Texas Church Massacre Victims Want Answers From the Air Force
Relatives of those killed in a Texas church shooting earlier this month want to know more about how the gunman was able to purchase firearms despite a history of domestic violence. Over two dozen were killed in the attack and the alleged shooter, a former Air Force airman, died following the shooting.
Lawyers for the victims filed a wrongful-death claim with the Secretary of the Air Force in an effort to determine negligence under the Federal Tort Claims Act. Twenty-six people, including as many as 14 children, were killed Nov. 5 at the First Baptist Church in Sutherland Springs. The suspect, Devin Kelley, was possibly motivated by a domestic dispute, the Texas Department of Public Safety has said. Kelley was court-martialed in 2012 for assaulting his wife and child. He was sentenced to 12 months’ confinement and later received a bad conduct discharge.
“Under a 1996 law preventing spouse and child abusers from possessing firearms, the service’s Office of Special Investigations should have entered that conviction into an FBI database,” attorney Rob Ammons said in a statement on Tuesday. “The office didn’t, the Air Force has admitted. What’s more, the acts Kelley pleaded guilty to—breaking his baby stepson’s skull and hitting and kicking his then-wife—were punishable by imprisonment of more than a year. That qualifies them as felonies, which must be entered into the database.”
The claimants represented by Ammons include Joe and Claryce Holcombe, whose son Bryan was shot and killed. The couple “has suffered grievous mental anguish from” his death, the claim form states. Ammons alleged Bryan’s death was caused, “in whole or in part, by the institutional failures of the U.S. Department of Defense, including, but not limited to, the U.S. Air Force.” Ammons said in a statement that he wanted the military to provide an explanation for its actions.
Typically, crimes associated with domestic violence are entered into a federal database, records of which are checked before an individual is allowed to purchase a firearm from a licensed retailer. The military conceded that Kelley’s history wasn’t entered into the federal database.

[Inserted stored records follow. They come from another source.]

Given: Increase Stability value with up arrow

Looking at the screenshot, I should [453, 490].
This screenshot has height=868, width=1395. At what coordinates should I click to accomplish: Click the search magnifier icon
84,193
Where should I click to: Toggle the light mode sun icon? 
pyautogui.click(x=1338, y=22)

“The Air Force has launched a review of how the service handled the criminal records of former Airman Devin P. Kelley following his 2012 domestic violence conviction,” the Air Force said in a statement following the attack. The Air Force didn’t immediately respond to a request for comment about the claim filed Tuesday.
The Department of Defense and Air Force “were aware as far back as 1997...that the U.S. Air Force (as well as other branches of the U.S. military) routinely failed to report such required criminal arrest and conviction information,” Ammons alleged. An internal review by the Inspector General of the Department of Defense discovered these routine failures, according to the claim, and the Air Force said it would take “prompt action” to report these convictions to the federal databases.

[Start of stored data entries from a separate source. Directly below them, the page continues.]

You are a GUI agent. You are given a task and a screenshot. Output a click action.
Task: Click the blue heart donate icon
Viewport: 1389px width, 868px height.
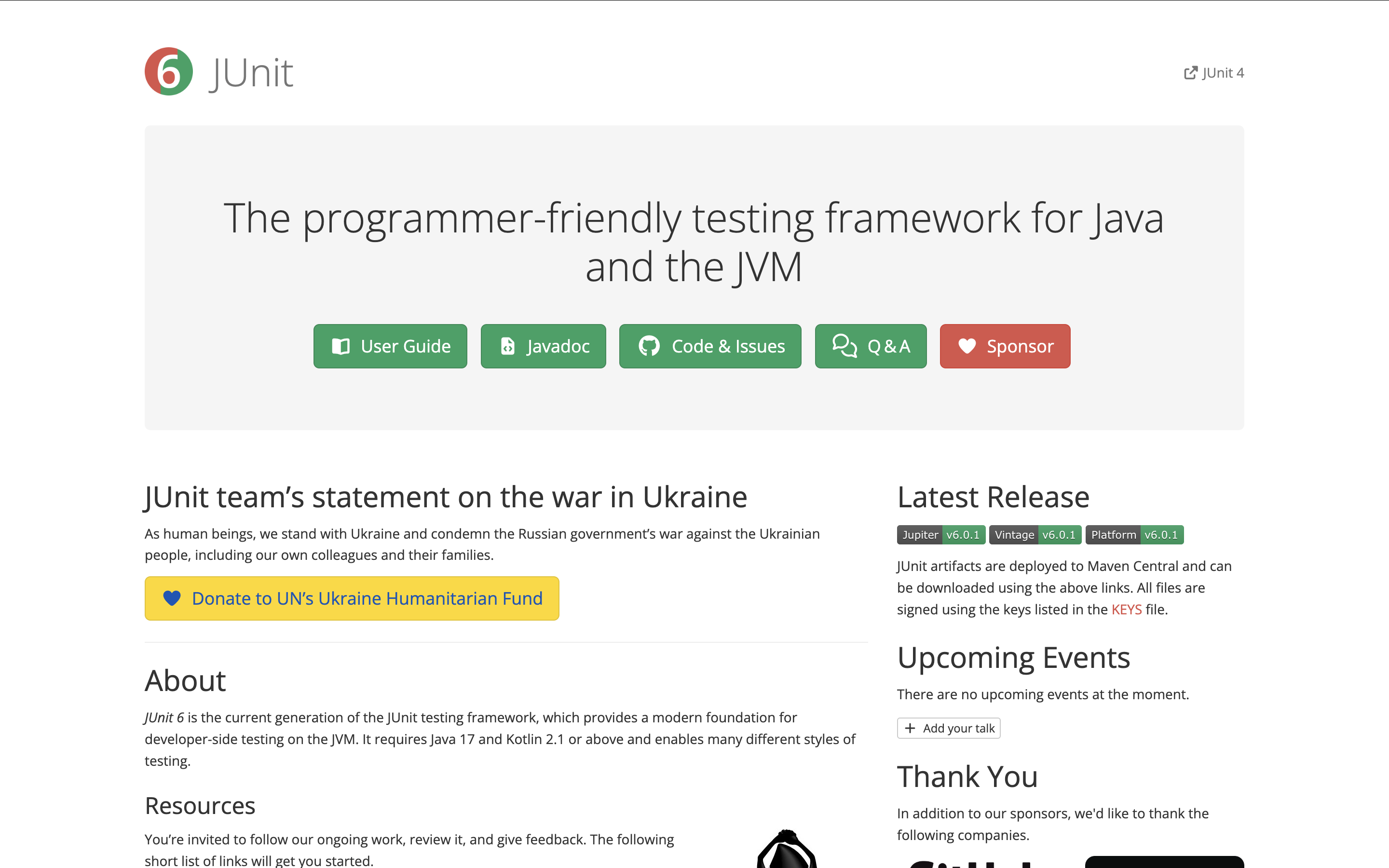[172, 598]
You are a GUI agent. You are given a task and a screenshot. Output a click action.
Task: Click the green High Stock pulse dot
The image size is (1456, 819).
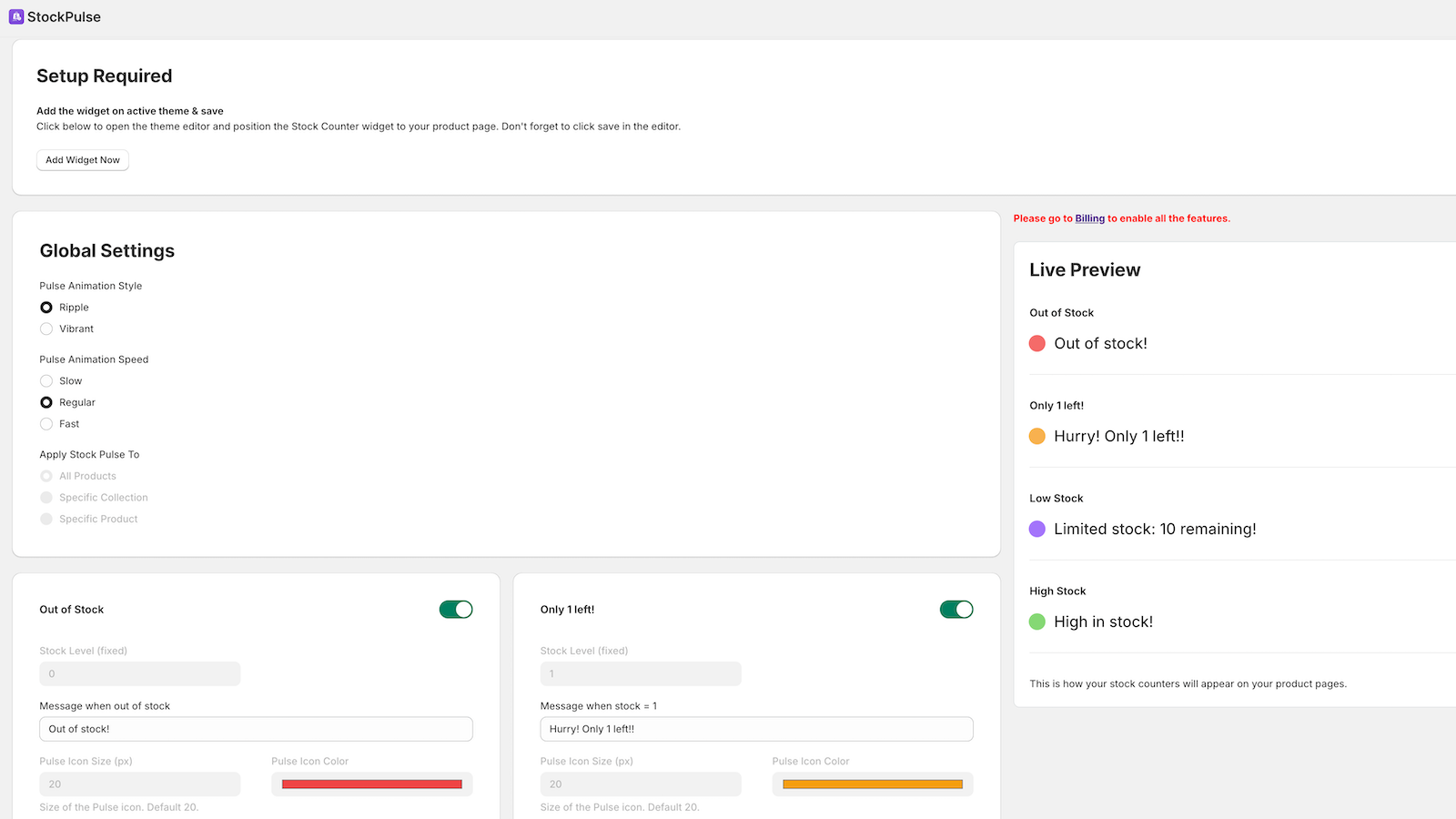pos(1036,622)
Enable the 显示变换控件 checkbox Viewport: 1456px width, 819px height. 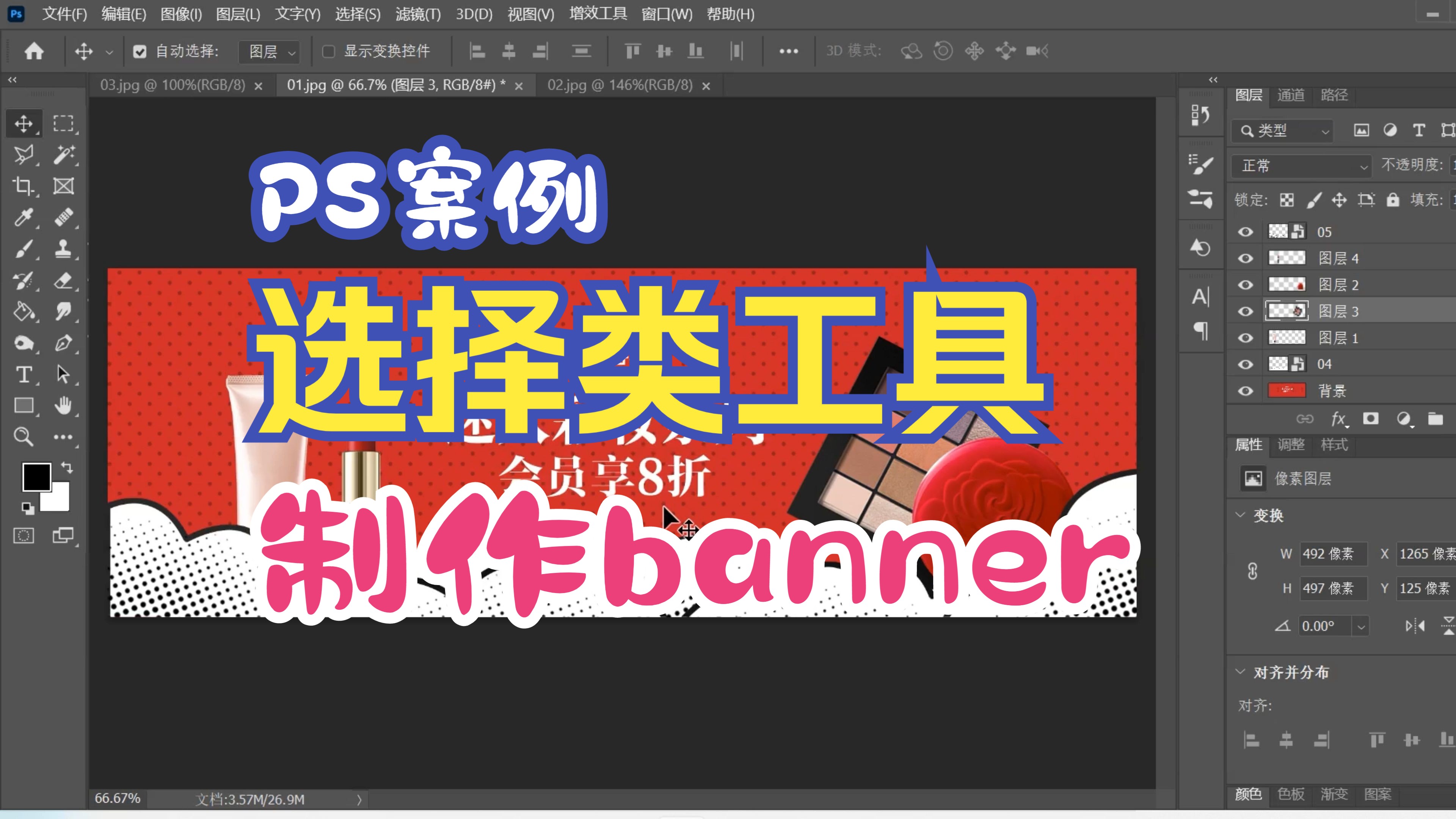329,51
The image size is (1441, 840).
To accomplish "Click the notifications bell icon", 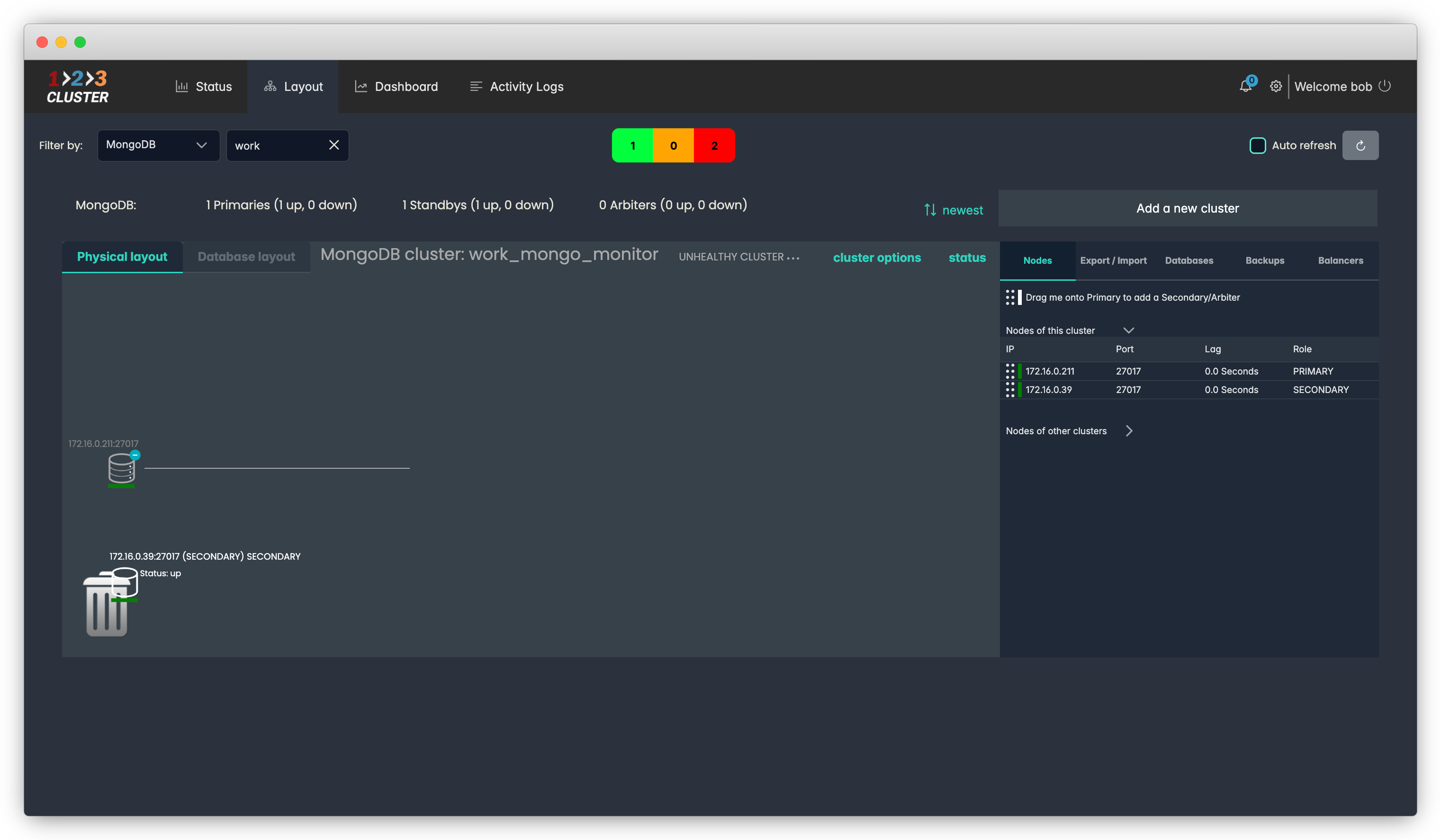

“The error in the Kelley case was not an isolated incident and similar reporting lapses occurred at other locations,” an Air Force spokesperson told the New York Times on Tuesday. “Although policies and procedures requiring reporting were in place, training and compliance measures were lacking.”
“It is the failure by the U.S. Air Force to abide by these policies, procedures, regulations, and/or guidelines that directly caused this horrific tragedy,” Ammons wrote.